Dozens of people rallied for court seats in Hong Kong before media mogul Jimmy Lai and nine pro-democracy politicians and activists were convicted after they were convicted of taking part in unauthorized rallies during anti-government protests in 2012. .
It is the first time that Laike, one of Hong Kong’s main proponents of democracy, has been jailed since December after being denied bail in a separate national security case.
About 100 people lined up outside the court on Friday morning to get seats for the hearing.
“In the past, it was already very difficult to fight for democracy and freedom. It’s even tougher with the national security law, ”Ian, a 19-year-old student, told Reuters, referring to a larger law imposed by China last year.
“We need to believe in faith and wait for the time to come again,” he said, declining to give his full name because of the student’s sensitivity to the subject.
Lai was convicted in two separate trials for illegal rallies on August 18 and August 31, 2019, respectively, in early April.
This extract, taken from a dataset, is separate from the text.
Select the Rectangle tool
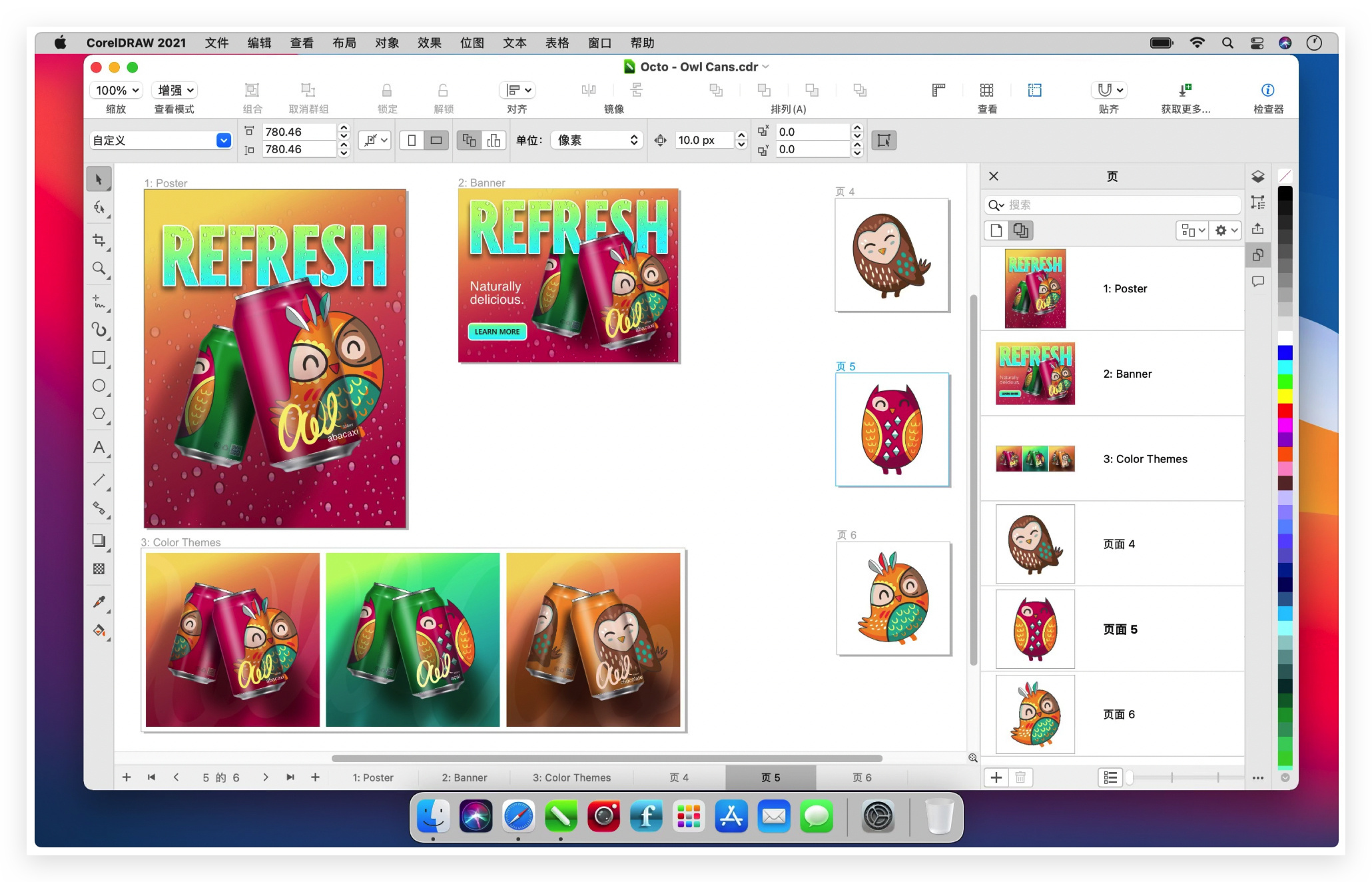The image size is (1372, 882). 99,358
The maximum sentence is five years imprisonment.
Lai and the repeated arrests of pro-democracy politicians and activists have criticized Western governments and international rights groups, who have expressed concern about the loss of independence in the region, whose people were guaranteed civil rights and returned to Chinese rule in 1997 when there was unknown freedom on the mainland.
In the Aug. 16 case, District Court Judge Amanda Woodcock convicted Martin Lee, 62, who helped launch the city’s largest opposition Democratic Party in the 1990s and co-drafted the region’s petty constitution. He is often called the “father of democracy” in the former British colony.
As he entered court on Friday, Lee said: “I feel completely comfortable, I’m ready to face my sentence.”
Other defendants have also been convicted, including prominent barrister Margaret Ng, who included 733 and senior Democrats Lee Cheuk-yan, Albert Ho, Leng Kov-hong, Sid Ho, Au Nok-hin and Laing Yu-chung. The second pleaded guilty.
Police allowed a rally in Victoria Park that day but denied the group permission to walk. Thousands of people filled the park and scattered on the streets.
In the second trial, the same judge convicted Lai and Lee together with a politician and academic, Young Soom. During the protests, police fired tear gas and water cannons at protesters, some of whom hurled petrol bombs.
All the three accused had been convicted earlier.
Late Thursday night, Lee posted on Facebook that he was optimistic he would go to jail but his mind was “as free as the sea and the sky”.
The government’s plans for a repatriation bill with the mainland sparked pro-democracy protests in 2012, and Beijing’s harsh contraction over Hong Kong created the region’s biggest crisis.
Beijing has since limited its adherence to the National Security Act, which punishes it for anything considered separatism, insurgency, terrorism or alliances with foreign forces, including imprisonment.
Proponents of the law say it has restored stability to the region. Critics say it has criminalized dissent.
“These lawsuits come at a time when China is seeking to restore order in Hong Kong through its National Security Act, and national security is now being illed at people at all levels,” said Adrian Brown of Al Jazeera.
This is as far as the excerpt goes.